Il 15 gennaio 1973 Steve Tyler e soci pubblicano il loro omonimo album d’esordio. Un pezzo di storia, l’inizio di un mito, il primo tassello di una delle più grandi Rock band degli Stati Unti d’America. Questo primo disco non è certamente un capolavoro, ma un ottimo vinile fatto di sonorità che ispireranno band è generazioni future.
La voce (stupenda e potente) di Steven Tyler non è ancora completamente formata mentre il sound del disco è un Rock con forti influenze Blues che offre una grande carica.
I migliori episodi sono indubbiamente rappresentati dalla Power Ballad Dream On (pezzo che in molti riconosceranno nella pubblicità Fastweb). Un lento stupendo carico di pathos nelle strofe toccanti e nel ritornello ripetuto all’ossesione da Tyler. Come è accaduto per molte altre perle degli Aerosmith, anche questo pezzo racchiude una storia molto personale che riguarda proprio Steven Tyler. Nell’autobiografia del gruppo, il frontman ha raccontato di aver scritto Dream On quando era un adolescente per parlare dei suoi sogni e del suo desiderio di trasformarli in realtà. “La musica di questa canzone è stata composta con un pianoforte verticale Steinway nel salotto del Trow Rico Lodge di Sunapee, circa quattro anni prima della nascita degli Aerosmith – ha detto – avevo 17-18 anni… era un motivetto che suonavo, non avrei mai immaginato che sarebbe diventata una canzone vera e propria o una cosa simile. Parla della necessità di continuare a sognare, fino a che i sogni diventano realtà”.

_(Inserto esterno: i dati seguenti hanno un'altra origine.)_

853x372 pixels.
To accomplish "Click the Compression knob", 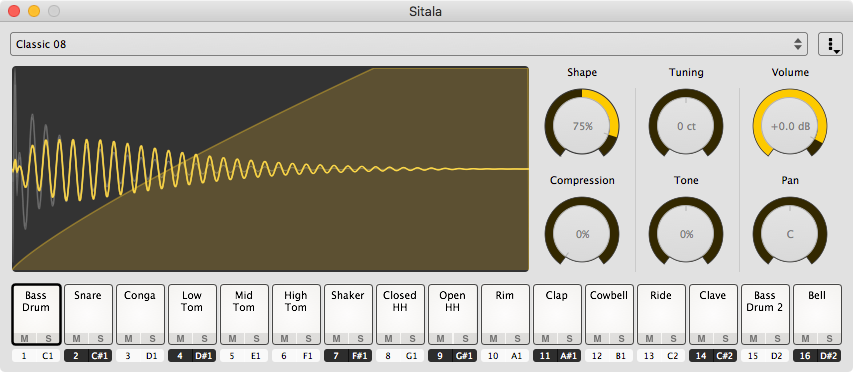I will [582, 234].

In un’altra intervista Tyler ha aggiunto: “È un brano che ho composto al piano quando ero un ragazzo e non sapevo nulla di come si componesse una canzone. Parla della fame di diventare qualcuno, del bisogno di sognare affinché i sogni si avverino – ha spiegato – questa canzone riassume la m***a che ti ritrovi ad affrontare quando entri a far parte di una nuova band. La maggior parte dei critici stroncò il nostro primo album accusandoci di copiare i Rolling Stones. Questo è uno dei motivi che hanno scatenato la mia rabbia contro i media, un sentimento che provo ancora oggi”.
Nella sua autobiografia intitolata Does The Noise In My Head Bother You?, Steven Tyler ha approfondito l’argomento, rivelando che è anche grazie a suo padre se ha iniziato a interessarsi alla musica. il suo papà, infatti, suonava il pianoforte e quando Steven era bambino era solito mettersi ad ascoltarlo seduto sotto lo strumento: “È così che è nata l’idea per Dream On”, ha raccontato.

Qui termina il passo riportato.